Thanks a bunch for the responces. I live in Northern Californa 2 hrs. north of Sacramento. The lack of time is ''cause of the working to save the money for the lessons. If it wasn''t so expensive I wouldn''t have to work so much. I know it will take time to learn and as much as I love the ocean and everything it has to offer I am willing to do anything to get out there. We are moving to the Portland, OR area which has a place to learn maybe I should look into getting a job at the place to get in and start getting familiar. THANK YOU again. If there are any more idea''s out there let me know. I can''t tell you all how much I love this web site and being able to chat with real women and sailors out there that get to do this all the time. It is a really helpful and comforting. THANKS


----------



## TSOJOURNER (Dec 16, 1999)

GO BY AND VISIT YOUR LOCAL SAILING OR YACHT CLUBS AND CHECK THERE MESSAGE BOARDS FOR A USED SUNFISH. SOME OF THESE SMALL SAILING CLUB ARE VERY INEXSPENSE TO JOIN. AND IT WOULD PUT YOU IN TOUCH WITH THE LOCAL SAILING COMMUNITY AND IN MAKING NEW FRIENDS,ALSO SOME OF THESES NEW FRIENDS MAY HAVE LARGER BOATS . RR_/)"COOL AIR"


----------



## murlon1 (Jun 7, 2004)

I have redone my teakdecks with West Marine black Multicaulk. After a few months it is now giving off a sooty, black substance which soils sails, clothes , and other sailing equipment. Has anyone else had this problem with this material when it sits outside for a period of time???


----------



## LuckyinLA (Aug 25, 2003)

I''m a little confused by what you say you want. Lessons are good, but would need to be built upon by lots of practice (fun) and actual experience. Sailing and boating can be dangerous and there is a LOT to learn. At 38 y/o I bought myself a 1969 full keel 23'' sloop. I did not know how to sail. That was one year ago. I took a 2 day class (sort of worthless), and have managed to find a friend of a friend, and some other folks, to take me out and teach me stuff. It is hard to find these folks, but serendipity happens. I would recommend you consider buying a small (19 to 24'') boat and take it out in protected waters to learn in conjunction with lessons. There is nothing like experience for experience. HTH


----------



## lexxy (Oct 15, 2003)

We started your way...we never took lessons...we read the general rules of behavior and physics and made the commitment and bought a boat and figured out the rest on our own with lots of common sense and observation and questions to others and reading magazines...first we had a catamarand, then 4 years later we got a Cal 25 we had 17 years and now we live aboard an Island Packet 380...so we have
moved on up and taking on the ocean now.

If you really are serious you will make it happen and quit talking about it. That never got anybody out on the water!! Just don''t risk anyone elses life until you know what you are doing!!! And use all the safety stuff. 

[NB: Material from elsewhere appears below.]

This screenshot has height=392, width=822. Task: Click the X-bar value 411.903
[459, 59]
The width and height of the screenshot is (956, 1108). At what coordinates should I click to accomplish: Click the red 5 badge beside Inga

I wonder how many times we took that cat out and forgot to put in the plugs until we were half sunk!!! We tipped over the first day and it was uphill from there. We lost anchors, ran aground, let the main halyard go up the mast, backwinded the jib, acci-tacked, and acci-jibbed all the time before we learned....what a laugh to remember...but we didn''t put anyone in danger...kept our distance...just clumsy!!!

Experience is the best teacher!!!

Lexxy on Cyan ...in FLA for now


----------